The most pressing issues confronting the vaccines are not tied to the medicine itself — but to scale, especially in reaching populations that do not have easy access to care. The hourly worker does not have the ability to take time off work in the middle of the day to get the shots. The farm worker or rural family may not be located near a clinic or traditional provider.

“That’s the challenge of public health,” said Laraki. “It’s not a big science problem, but it is a logistics and simplicity problem.”

But past may be prologue, and Laraki said the private sector has a history of stepping in to help solve last mile issues. There has been the continued emergence of urgent care clinics and the growth of minute clinics at CVS and Walgreens locations across the country. In theory, at least, going to get the COVID-19 vaccine should be like going to CVS to get your flu shot.

In taking that path, Laraki said he hopes the system can overcome some of the difficulties that have plagued the testing environment here in the states, where policies are set in place but there is no mechanism to implement those policies. We have fewer vaccinations than we would like right now, he said, but even with the relatively small amount in hand, we have not as a nation been able to take it all across the last mile.

Of the initial vaccination efforts to date, he said, “it’s kind of mind-boggling to me that in such a short window of time, we are making the exact same mistake twice. In the beginning of the testing, we wasted several months with the assumption that health systems were going to fix it. The reality is no health system in the U.S. thinks of public health as their job.”

To that end, Laraki said, the entire mindset surrounding healthcare itself needs to shift a bit. Here in the U.S., we’ve gotten used to thinking of healthcare with a mental model that pictures hospitals and doctors’ offices, copays and insurance. But that’s not ideal. He pointed to countries like Israel where healthcare, vaccinations and testing are “pushed out” to schools, workplaces and even houses of worship. In other words, places where people congregate daily and in large numbers. (The workplace is a key aggregation point, he noted.)

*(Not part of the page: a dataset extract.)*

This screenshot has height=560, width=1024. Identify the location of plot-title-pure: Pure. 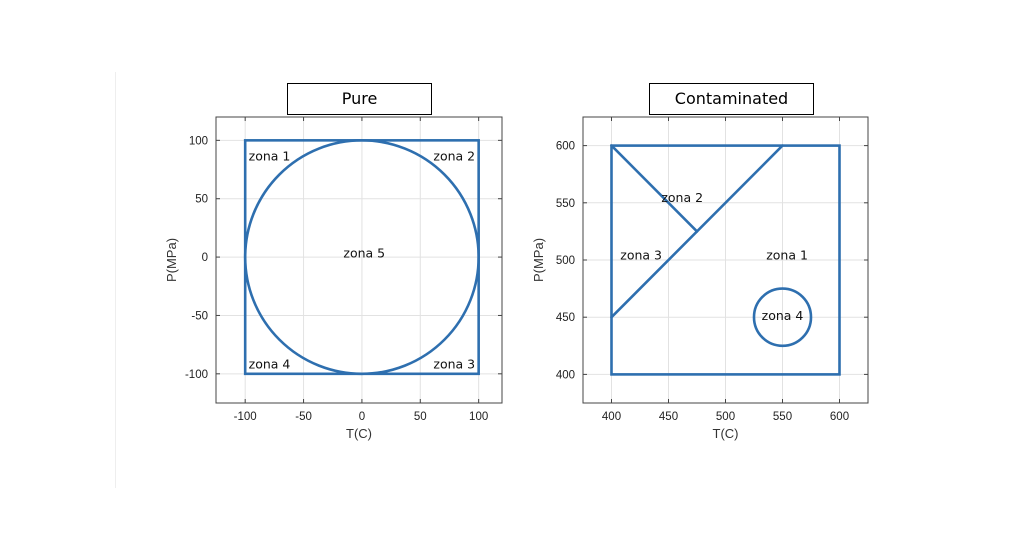
(360, 99).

Public-Private Partnerships

Joint efforts between public and private enterprises will be critical, he said, pointing to Color’s own work with the state of California (and 70 percent of the testing in San Francisco), where the company has been enabling schools to do tests for staff and students.

With the vaccines, he said, “as we start moving to different tiers, different counties, different locations, we’ll progress through their tiers at different rates.”

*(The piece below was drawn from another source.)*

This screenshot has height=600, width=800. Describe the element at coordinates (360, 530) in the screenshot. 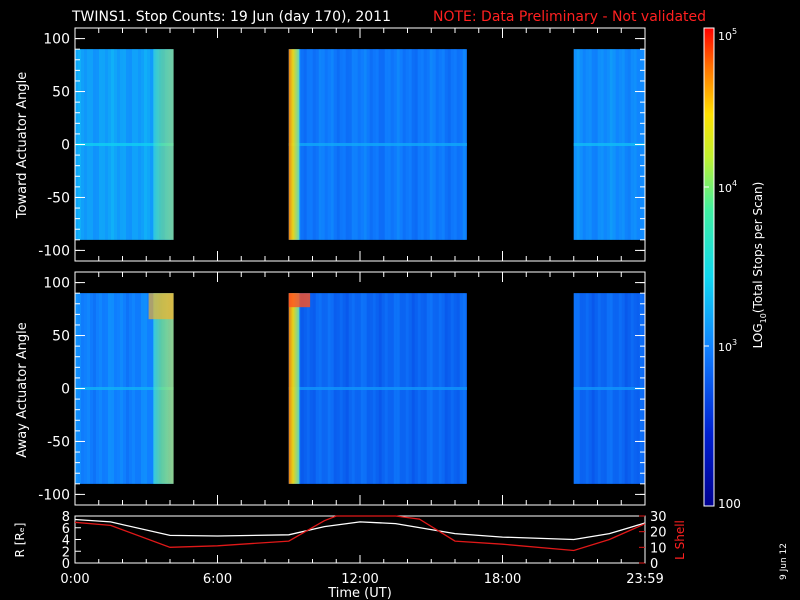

Drilling down into the mechanics of the Color Health model, he said the platform has building blocks that craft a single, generalized queue that is matched with locations (participants enroll with URLs or program codes). The platform matches supply and demand through load balancing, informing individuals when and where tests are available (and where there will not be a mad crush to get them).

He likened the high-tech approach to that of Amazon, where upon ordering an item, recipients know just when it will arrive.

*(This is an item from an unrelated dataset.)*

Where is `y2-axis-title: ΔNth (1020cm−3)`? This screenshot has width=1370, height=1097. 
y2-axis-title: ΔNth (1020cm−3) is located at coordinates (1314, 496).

He stated that the company’s testing efforts have enabled 97 percent of Color-run COVID-19 tests to come back in less than 24 hours.

Looking ahead, he said, as the vaccine becomes a widespread part of the healthcare system — with a wider reach than, say, the flu vaccine (where only half of the population gets those shots) — such logistics and last mile endeavors will become easier to manage. Distribution will have already been developed and streamlined.

One long lasting reverberation, he predicted: “I think the pandemic is going to change the way we think about infectious disease.”